··· Input data ···

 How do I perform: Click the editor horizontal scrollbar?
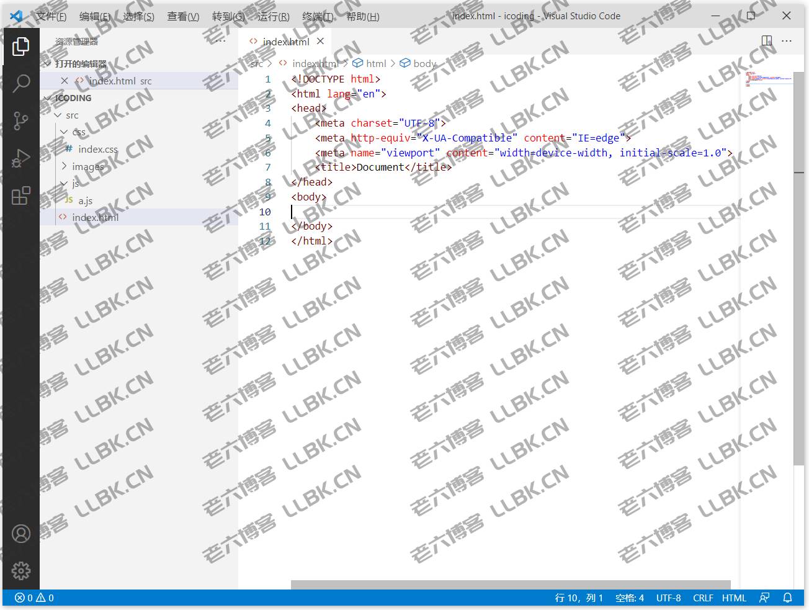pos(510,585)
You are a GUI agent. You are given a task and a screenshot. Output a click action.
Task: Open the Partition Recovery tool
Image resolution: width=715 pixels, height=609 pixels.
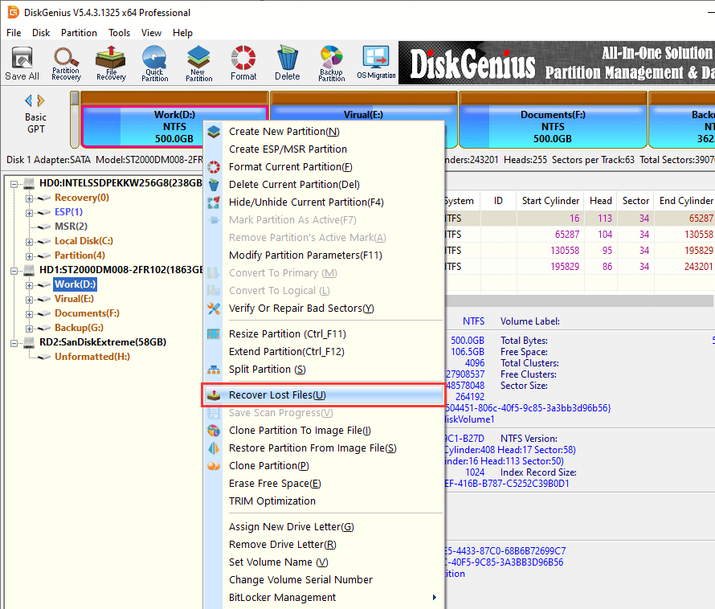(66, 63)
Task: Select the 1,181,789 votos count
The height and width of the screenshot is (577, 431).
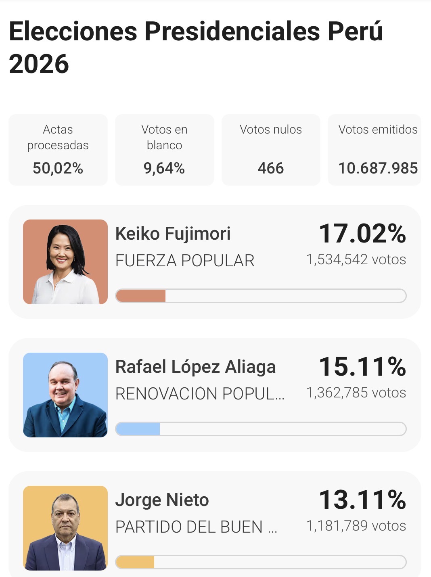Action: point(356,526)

···
··· Input data ···

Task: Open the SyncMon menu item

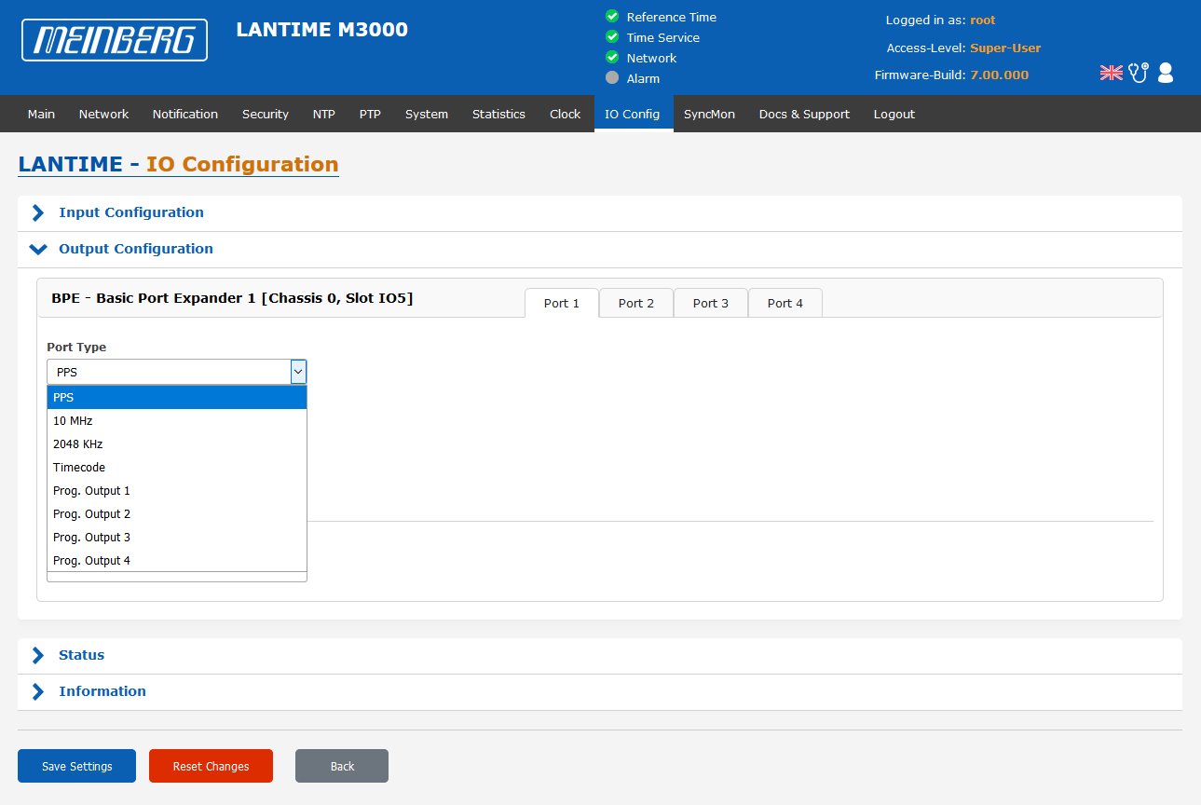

···

__Problem statement__
In the records above, find every line containing the word "Open" and show it.

__Finished task__
Task: Open the Partition Recovery tool
Task: Open the SyncMon menu item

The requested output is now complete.